Mechanical properties of titin isoforms
- PMID: 10987079
- DOI: 10.1007/978-1-4615-4267-4_17
Mechanical properties of titin isoforms
Abstract
Titin is a giant filamentous polypeptide of multi-domain construction spanning between the Z- and M-lines of the sarcomere. As a result of differential splicing, length variants of titin are expressed in different skeletal and cardiac muscles. Here we first briefly review some of our previous work that has revealed that titin develops force in sarcomeres either stretched beyond their slack length (passive force) or shortened to below the slack length (restoring force) and that titin's force underlies a large fraction of the diastolic force of cardiac muscle. Next we present our mechanical and immunoelectron microscopical (IEM) studies of skeletal and cardiac muscles that express titin isoforms.
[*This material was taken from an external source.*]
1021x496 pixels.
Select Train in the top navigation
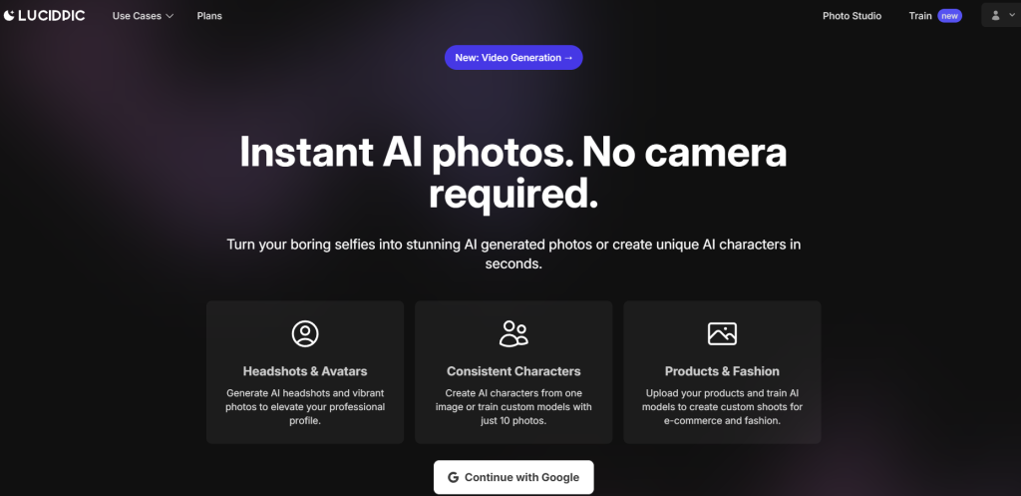click(920, 16)
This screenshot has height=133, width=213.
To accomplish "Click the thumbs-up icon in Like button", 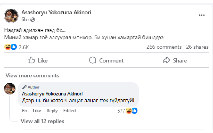I will [x=31, y=60].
The previously deduced molecular properties of titin were used to model titin's extensible region in the sarcomere as serially linked WLCs: rigid segments (containing folded Ig/Fn domains) and more flexible segments (PEVK segment). The model was tested on skeletal muscle fibers that express titin isoforms with tandem Ig and PEVK length variants. The model adequately predicts titin's behavior along a wide sarcomere length range in skeletal muscle, but at long sarcome lengths (SLs), predicted forces are much higher than those determined experimentally. IEM reveals that this may result from Ig domain unfolding. Experiments were also performed on cardiac myocytes from mouse and cow that express predominantly a small cardiac titin isoform (N2B titin) or a large isoform (N2BA titin), respectively. The passive tension-SL relation of myocytes was found to increase more steeply with SL in mouse than in cow. IEM revealed an additional source of extensibility within both of these cardiac titins: the unique N2B sequence (absent in skeletal muscle). Furthermore, the PEVK segment of the N2BA isoform extended to a maximal length of approximately 200 nm, as opposed to approximately 60 nm for the N2B isoform. We propose that, along the physiological SL range, the long PEVK segment found in N2BA titins results in a low PEVK fractional extension and that this underlies the lower passive tensions of N2BA-expressing cow myocytes.